Dickie looked up. He did not speak. Vaguely he prayed it might all soon be over. Paul Destournelle looked down. He raised his eye-glass and bowed himself, examining Richard's mutilated legs and strangely-shod feet. He broke into a little, bleating, goat-like laugh.

"Mais c'est etonnant!" he observed reflectively.

"I was in his house," Helen continued. "I was there unprotected, having absolute faith in his loyalty."—She paused a moment. "He seduced me. Richard can you deny that?"

"Canaille!" M. Destournelle murmured. He drew a pair of gloves through his hands, holding them by the finger-tips. The metal buttons of them were large, three on each wrist. Those gloves arrested Richard's attention oddly.

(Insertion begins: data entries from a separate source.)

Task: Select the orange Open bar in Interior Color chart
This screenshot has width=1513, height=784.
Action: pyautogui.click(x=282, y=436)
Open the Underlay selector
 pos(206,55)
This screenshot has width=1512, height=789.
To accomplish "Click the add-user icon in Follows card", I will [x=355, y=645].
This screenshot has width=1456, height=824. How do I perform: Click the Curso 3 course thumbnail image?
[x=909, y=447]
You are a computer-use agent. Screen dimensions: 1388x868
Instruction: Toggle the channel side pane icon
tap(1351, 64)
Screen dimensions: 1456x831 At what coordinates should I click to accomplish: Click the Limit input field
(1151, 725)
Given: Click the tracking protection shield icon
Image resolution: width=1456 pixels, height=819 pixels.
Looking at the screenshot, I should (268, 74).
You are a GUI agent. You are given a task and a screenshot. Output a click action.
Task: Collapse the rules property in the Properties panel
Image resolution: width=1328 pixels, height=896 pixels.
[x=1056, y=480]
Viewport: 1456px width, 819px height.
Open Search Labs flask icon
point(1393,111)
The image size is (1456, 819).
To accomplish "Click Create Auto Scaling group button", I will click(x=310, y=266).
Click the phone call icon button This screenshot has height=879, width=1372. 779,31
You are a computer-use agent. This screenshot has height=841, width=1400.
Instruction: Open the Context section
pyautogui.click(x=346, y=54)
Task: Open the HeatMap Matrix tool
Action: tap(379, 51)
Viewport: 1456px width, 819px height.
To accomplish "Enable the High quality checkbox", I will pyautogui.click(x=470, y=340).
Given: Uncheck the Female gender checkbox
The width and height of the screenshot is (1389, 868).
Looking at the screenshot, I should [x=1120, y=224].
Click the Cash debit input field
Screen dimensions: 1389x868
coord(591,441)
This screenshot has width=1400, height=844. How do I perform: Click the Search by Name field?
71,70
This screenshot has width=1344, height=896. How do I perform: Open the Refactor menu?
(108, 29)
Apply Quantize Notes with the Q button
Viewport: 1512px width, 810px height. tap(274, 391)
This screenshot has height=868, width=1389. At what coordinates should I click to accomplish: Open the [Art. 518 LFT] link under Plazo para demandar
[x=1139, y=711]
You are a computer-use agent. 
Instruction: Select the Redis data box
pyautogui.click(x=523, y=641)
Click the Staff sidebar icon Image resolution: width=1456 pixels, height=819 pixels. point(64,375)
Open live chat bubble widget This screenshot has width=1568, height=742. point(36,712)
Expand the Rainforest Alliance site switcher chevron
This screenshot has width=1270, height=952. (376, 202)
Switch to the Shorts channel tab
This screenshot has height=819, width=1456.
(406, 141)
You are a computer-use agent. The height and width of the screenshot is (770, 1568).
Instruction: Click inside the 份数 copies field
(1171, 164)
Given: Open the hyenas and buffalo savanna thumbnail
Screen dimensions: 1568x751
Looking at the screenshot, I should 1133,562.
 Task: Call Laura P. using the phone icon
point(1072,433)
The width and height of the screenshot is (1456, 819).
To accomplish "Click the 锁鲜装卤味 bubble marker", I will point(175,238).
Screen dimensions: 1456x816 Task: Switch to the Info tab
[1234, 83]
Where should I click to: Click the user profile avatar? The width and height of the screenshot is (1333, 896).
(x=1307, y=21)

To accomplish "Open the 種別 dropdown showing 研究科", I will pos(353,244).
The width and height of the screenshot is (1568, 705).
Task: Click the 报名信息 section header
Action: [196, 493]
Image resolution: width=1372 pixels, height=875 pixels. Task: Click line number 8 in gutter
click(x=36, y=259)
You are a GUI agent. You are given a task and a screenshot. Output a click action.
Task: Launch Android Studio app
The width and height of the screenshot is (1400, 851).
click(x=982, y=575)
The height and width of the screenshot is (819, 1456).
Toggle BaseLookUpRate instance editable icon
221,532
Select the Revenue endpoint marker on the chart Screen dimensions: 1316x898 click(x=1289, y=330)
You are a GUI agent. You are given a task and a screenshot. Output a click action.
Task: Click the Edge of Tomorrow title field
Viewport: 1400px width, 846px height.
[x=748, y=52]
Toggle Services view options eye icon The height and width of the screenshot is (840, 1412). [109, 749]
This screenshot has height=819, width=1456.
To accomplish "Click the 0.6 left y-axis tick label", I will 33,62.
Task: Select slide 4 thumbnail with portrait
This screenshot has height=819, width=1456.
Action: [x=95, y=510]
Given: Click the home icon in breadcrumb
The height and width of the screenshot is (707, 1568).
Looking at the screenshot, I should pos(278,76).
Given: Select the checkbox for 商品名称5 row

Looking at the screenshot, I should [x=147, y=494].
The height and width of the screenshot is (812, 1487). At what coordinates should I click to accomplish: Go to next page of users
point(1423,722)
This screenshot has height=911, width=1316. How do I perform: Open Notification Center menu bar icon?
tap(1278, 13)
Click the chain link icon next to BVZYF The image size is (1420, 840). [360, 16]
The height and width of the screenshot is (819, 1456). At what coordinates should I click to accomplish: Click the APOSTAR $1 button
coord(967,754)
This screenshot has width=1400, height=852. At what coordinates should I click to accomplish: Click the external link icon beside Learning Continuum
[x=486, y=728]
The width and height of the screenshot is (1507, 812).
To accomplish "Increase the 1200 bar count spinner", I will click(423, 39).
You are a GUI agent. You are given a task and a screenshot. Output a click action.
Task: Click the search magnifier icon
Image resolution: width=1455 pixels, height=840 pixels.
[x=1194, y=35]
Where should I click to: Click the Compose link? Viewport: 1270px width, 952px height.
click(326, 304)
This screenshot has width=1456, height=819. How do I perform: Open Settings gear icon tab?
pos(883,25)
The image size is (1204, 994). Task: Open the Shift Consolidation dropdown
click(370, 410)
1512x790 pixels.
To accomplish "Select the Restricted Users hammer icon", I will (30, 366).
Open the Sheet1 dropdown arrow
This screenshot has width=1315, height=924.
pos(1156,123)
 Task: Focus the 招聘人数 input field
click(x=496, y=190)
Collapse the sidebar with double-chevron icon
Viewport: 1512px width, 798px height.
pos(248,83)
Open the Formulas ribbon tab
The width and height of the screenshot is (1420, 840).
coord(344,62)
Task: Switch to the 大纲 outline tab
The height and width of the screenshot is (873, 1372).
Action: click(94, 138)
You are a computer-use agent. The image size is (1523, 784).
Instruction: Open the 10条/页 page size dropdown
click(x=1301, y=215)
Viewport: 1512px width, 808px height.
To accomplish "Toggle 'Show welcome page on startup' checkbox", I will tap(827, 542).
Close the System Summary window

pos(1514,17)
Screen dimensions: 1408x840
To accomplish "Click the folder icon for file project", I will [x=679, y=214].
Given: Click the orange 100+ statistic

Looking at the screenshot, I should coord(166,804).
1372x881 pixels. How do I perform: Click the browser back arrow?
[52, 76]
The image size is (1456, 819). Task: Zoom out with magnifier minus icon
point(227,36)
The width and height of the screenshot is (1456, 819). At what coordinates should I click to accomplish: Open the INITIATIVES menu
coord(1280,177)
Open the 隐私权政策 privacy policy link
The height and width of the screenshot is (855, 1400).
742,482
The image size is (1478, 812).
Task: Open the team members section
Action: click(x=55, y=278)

"I do not deny it," Dickie said.

"And having thus outraged, he deserted me. Do you deny that?"

"No," Dickie said again. For it was true, that which she asserted, true, though penetrated by subtle falsehood impossible, as it seemed to him, to combat,—"No, I do not deny it."

"You hear!" Helen exclaimed. "Now do what you think fit."

Still Destournelle drew the gloves through his hands, holding them by the finger-tips.

"Under other circumstances I might feel myself compelled to do you the honour of sending you a challenge, monsieur," he said. "But a man of sensibility like myself cannot do such violence to his moral and artistic code as to fight with an outcast of nature, an abortion, such as yourself. The sword and the pistol I necessarily reserve for my equals. The deformed person, the cripple, whose very existence is an offense to the eye and to every delicacy of sense, must be condescended to, and, if chastised at all, must be chastised without ceremony, chastised as one would chastise a dog."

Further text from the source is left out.